+++ TASK MATERIAL

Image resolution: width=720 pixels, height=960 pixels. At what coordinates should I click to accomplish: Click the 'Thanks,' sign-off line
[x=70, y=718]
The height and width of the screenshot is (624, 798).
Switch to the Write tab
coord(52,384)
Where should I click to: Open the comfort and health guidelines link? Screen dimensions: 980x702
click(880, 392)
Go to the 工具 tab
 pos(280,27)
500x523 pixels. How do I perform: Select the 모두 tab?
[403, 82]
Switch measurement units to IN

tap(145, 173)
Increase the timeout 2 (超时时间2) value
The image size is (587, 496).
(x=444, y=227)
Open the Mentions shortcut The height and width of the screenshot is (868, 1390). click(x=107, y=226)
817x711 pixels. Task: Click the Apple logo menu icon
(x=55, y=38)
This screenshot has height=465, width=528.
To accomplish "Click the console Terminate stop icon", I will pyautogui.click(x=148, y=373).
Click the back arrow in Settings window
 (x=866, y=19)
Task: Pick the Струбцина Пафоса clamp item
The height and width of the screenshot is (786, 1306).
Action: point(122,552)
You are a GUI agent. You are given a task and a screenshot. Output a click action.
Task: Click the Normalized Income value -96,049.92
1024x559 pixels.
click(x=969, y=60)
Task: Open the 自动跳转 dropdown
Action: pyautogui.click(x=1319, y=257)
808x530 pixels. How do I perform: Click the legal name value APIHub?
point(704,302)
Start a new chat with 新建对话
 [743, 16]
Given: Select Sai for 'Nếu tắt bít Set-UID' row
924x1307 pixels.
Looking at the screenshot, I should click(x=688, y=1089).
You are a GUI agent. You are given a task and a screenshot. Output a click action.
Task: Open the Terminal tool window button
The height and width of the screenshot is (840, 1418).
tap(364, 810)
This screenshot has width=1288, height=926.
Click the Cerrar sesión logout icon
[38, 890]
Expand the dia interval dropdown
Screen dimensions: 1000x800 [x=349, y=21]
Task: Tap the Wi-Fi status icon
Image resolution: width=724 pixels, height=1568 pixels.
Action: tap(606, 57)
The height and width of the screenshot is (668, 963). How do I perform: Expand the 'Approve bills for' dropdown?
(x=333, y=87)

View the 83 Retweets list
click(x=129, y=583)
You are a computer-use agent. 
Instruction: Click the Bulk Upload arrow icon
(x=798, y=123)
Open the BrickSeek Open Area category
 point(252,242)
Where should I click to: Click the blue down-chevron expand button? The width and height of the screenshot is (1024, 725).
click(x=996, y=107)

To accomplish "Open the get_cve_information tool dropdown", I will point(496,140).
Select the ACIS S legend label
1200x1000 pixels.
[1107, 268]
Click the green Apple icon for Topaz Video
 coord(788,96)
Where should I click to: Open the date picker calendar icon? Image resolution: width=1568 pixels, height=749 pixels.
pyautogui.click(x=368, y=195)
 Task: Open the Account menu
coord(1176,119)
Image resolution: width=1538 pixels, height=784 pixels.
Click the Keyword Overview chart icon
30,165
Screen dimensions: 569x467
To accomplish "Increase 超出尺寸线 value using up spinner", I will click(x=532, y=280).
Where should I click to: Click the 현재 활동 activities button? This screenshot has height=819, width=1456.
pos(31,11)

++++++

## EXERCISE
Set out every line of the records above as a numbered list, leaving out the blank lines.

## OUTPUT OF THE TASK
1. Image resolution: width=720 pixels, height=960 pixels. At what coordinates should I click to accomplish: Click the 'Thanks,' sign-off line
2. [x=70, y=718]
3. The height and width of the screenshot is (624, 798).
4. Switch to the Write tab
5. coord(52,384)
6. Where should I click to: Open the comfort and health guidelines link? Screen dimensions: 980x702
7. click(880, 392)
8. Go to the 工具 tab
9.  pos(280,27)
10. 500x523 pixels. How do I perform: Select the 모두 tab?
11. [403, 82]
12. Switch measurement units to IN
13. tap(145, 173)
14. Increase the timeout 2 (超时时间2) value
15. The image size is (587, 496).
16. (x=444, y=227)
17. Open the Mentions shortcut The height and width of the screenshot is (868, 1390). click(x=107, y=226)
18. 817x711 pixels. Task: Click the Apple logo menu icon
19. (x=55, y=38)
20. This screenshot has height=465, width=528.
21. To accomplish "Click the console Terminate stop icon", I will pyautogui.click(x=148, y=373).
22. Click the back arrow in Settings window
23.  (x=866, y=19)
24. Task: Pick the Струбцина Пафоса clamp item
25. The height and width of the screenshot is (786, 1306).
26. Action: point(122,552)
27. You are a GUI agent. You are given a task and a screenshot. Output a click action.
28. Task: Click the Normalized Income value -96,049.92
29. 1024x559 pixels.
30. click(x=969, y=60)
31. Task: Open the 自动跳转 dropdown
32. Action: pyautogui.click(x=1319, y=257)
33. 808x530 pixels. How do I perform: Click the legal name value APIHub?
34. point(704,302)
35. Start a new chat with 新建对话
36.  [743, 16]
37. Given: Select Sai for 'Nếu tắt bít Set-UID' row
38. 924x1307 pixels.
39. Looking at the screenshot, I should click(x=688, y=1089).
40. You are a GUI agent. You are given a task and a screenshot. Output a click action.
41. Task: Open the Terminal tool window button
42. The height and width of the screenshot is (840, 1418).
43. tap(364, 810)
44. This screenshot has width=1288, height=926.
45. Click the Cerrar sesión logout icon
46. [38, 890]
47. Expand the dia interval dropdown
48. Screen dimensions: 1000x800 [x=349, y=21]
49. Task: Tap the Wi-Fi status icon
50. Image resolution: width=724 pixels, height=1568 pixels.
51. Action: tap(606, 57)
52. The height and width of the screenshot is (668, 963). How do I perform: Expand the 'Approve bills for' dropdown?
53. (x=333, y=87)
54. View the 83 Retweets list
55. click(x=129, y=583)
56. You are a computer-use agent. 
57. Instruction: Click the Bulk Upload arrow icon
58. (x=798, y=123)
59. Open the BrickSeek Open Area category
60.  point(252,242)
61. Where should I click to: Click the blue down-chevron expand button? The width and height of the screenshot is (1024, 725).
62. click(x=996, y=107)
63. To accomplish "Open the get_cve_information tool dropdown", I will point(496,140).
64. Select the ACIS S legend label
65. 1200x1000 pixels.
66. [1107, 268]
67. Click the green Apple icon for Topaz Video
68.  coord(788,96)
69. Where should I click to: Open the date picker calendar icon? Image resolution: width=1568 pixels, height=749 pixels.
70. pyautogui.click(x=368, y=195)
71.  Task: Open the Account menu
72. coord(1176,119)
73. Image resolution: width=1538 pixels, height=784 pixels.
74. Click the Keyword Overview chart icon
75. 30,165
76. Screen dimensions: 569x467
77. To accomplish "Increase 超出尺寸线 value using up spinner", I will click(x=532, y=280).
78. Where should I click to: Click the 현재 활동 activities button? This screenshot has height=819, width=1456.
79. pos(31,11)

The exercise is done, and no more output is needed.